*EXERCISE BRIEF*:
Find out how many lines of the listing below include "Given" and report only that number.

--- RECORDS SUPPLIED ---

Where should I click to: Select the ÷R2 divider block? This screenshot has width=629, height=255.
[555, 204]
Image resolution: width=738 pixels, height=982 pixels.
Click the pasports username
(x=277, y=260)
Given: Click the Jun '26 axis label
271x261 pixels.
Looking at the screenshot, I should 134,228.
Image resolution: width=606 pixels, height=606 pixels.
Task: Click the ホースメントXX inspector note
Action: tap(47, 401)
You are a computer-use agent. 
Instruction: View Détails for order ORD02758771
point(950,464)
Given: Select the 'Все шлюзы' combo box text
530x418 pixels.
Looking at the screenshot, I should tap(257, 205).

---
--- RECORDS SUPPLIED ---

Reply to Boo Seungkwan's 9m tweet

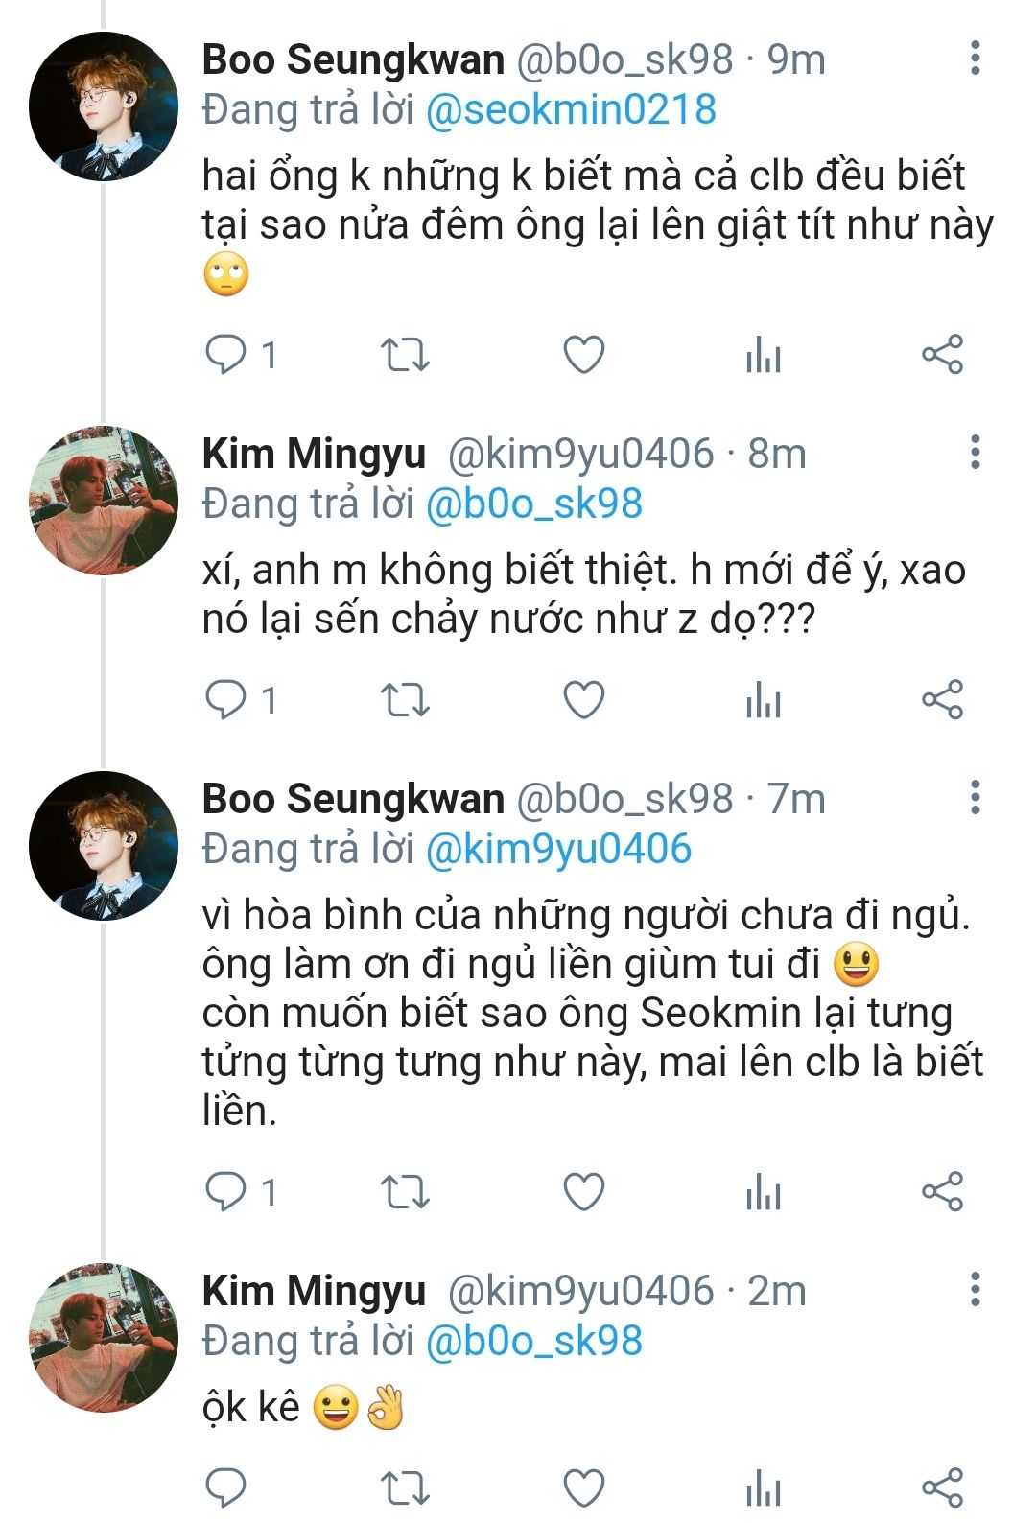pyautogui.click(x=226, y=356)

---

*WRITTEN RESPONSE*:
2